Visits that resulted in an inpatient admission are determined to have required ED care, regardless of the procedures billed in the ED. This criterion can be omitted if desired by users of the algorithm; it is intended to capture visits where a patient presents to the ED but is immediately admitted, potentially not generating an ED E&M code or generating only a low-severity or intermediate-severity E&M code and no ED indicator procedures. This situation affects a relatively small number of visits; 9% of all ED visits observed did not have one of the 7 E&M codes used in the algorithm. Of those, 31% resulted in hospitalisation. In addition, 0.5% of all ED visits observed would have received a PCT categorisation but for the hospitalisation. That is, these visits either had an ED E&M code of 99281 or had an E&M code of 99282 or 99283 and did not have an ED indicator procedure. Thus, omitting the inpatient criterion changes the visit rating for 3% of all visits, 85% of which are changed from EDCN to unclassified (2.8% of all visits), with the remaining 15% changed from EDCN to PCT (0.5% of all visits).Variants of this approach have been used before; Davis et al15 categorised visits using the 5 ED-specific E&M codes and the presence or absence of any other billed procedure, and Wolinsky et al16 used just the E&M codes. This study adds to the prior literature by introducing a targeted list of ED-indicator procedures, validating the measure and exploring characteristics of ED visits that are classified differently by the Minnesota algorithm and the most frequently used established algorithm, the Billings/Ballard algorithm.

Population studied

Two years of claims data (2011–2012) for a nationally representative sample of Medicare beneficiaries were used to develop and validate the new measure.17 Summary statistics describing the validation sample used in this study are provided in table 2. A cohort flow chart is available in online supplementary file 1.

Table 2

Summary statistics: validation sample

ED indicator procedures

To create a list of procedures that indicate that a visit with an intermediate level E&M code (99282–3) was appropriate for the ED, we combined empirical analysis of claims data and physician review. A list of potential indicator procedures to distinguish among moderate severity ED visits was compiled of procedures frequently performed in the ED but not frequently performed in primary care visits.
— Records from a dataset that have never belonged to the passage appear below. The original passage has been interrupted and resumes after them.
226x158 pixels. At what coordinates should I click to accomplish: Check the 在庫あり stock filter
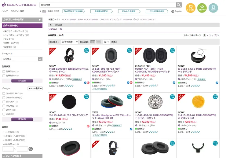[x=4, y=75]
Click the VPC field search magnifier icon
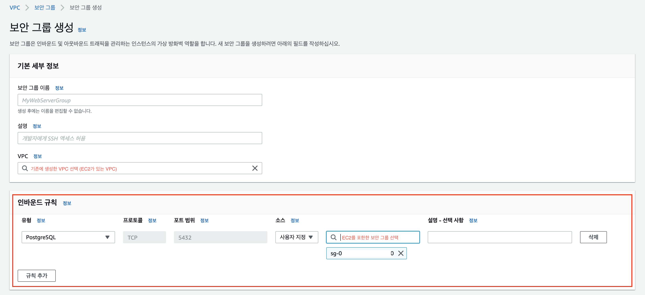The image size is (645, 295). (25, 168)
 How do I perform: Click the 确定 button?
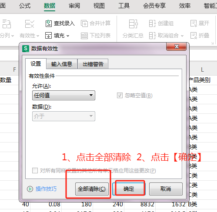click(129, 189)
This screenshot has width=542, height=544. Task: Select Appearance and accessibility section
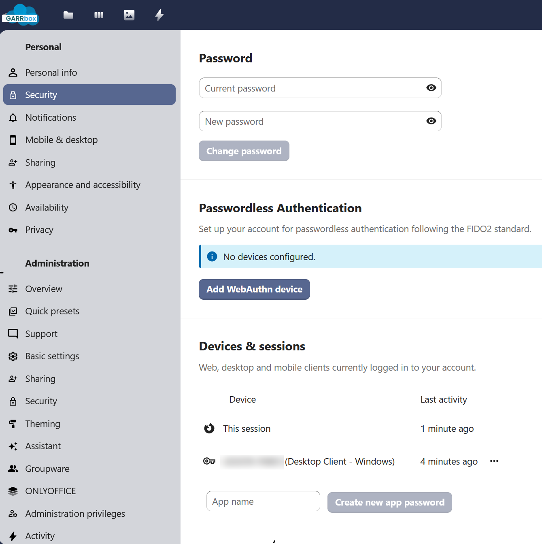(83, 185)
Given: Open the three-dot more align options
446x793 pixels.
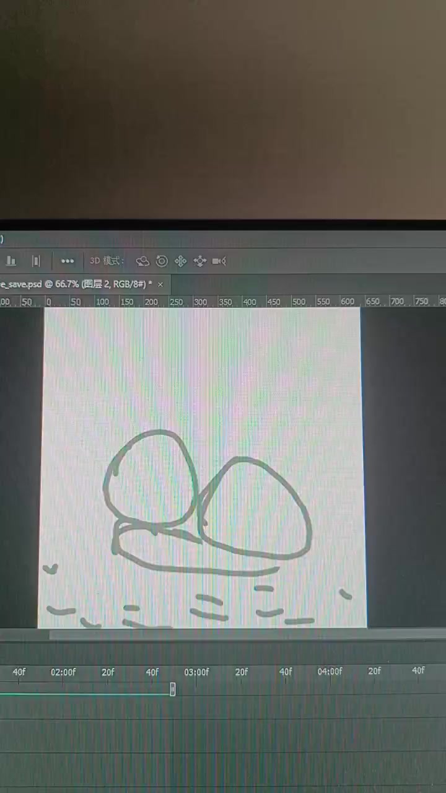Looking at the screenshot, I should pos(68,261).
These codes were reviewed by an emergency medicine physician, a geriatrician and an urgent care physician for clinical logic—whether the procedures seem to suggest that the patient required care in an ED. We asked physicians reviewing the list to consider the following criteria to determine whether the procedure should be included as an ED indicator procedure:

  1. Performance of the procedure always or nearly always indicates a visit requiring ED care; examples: endotracheal intubation, cardiopulmonary resuscitation (CPR).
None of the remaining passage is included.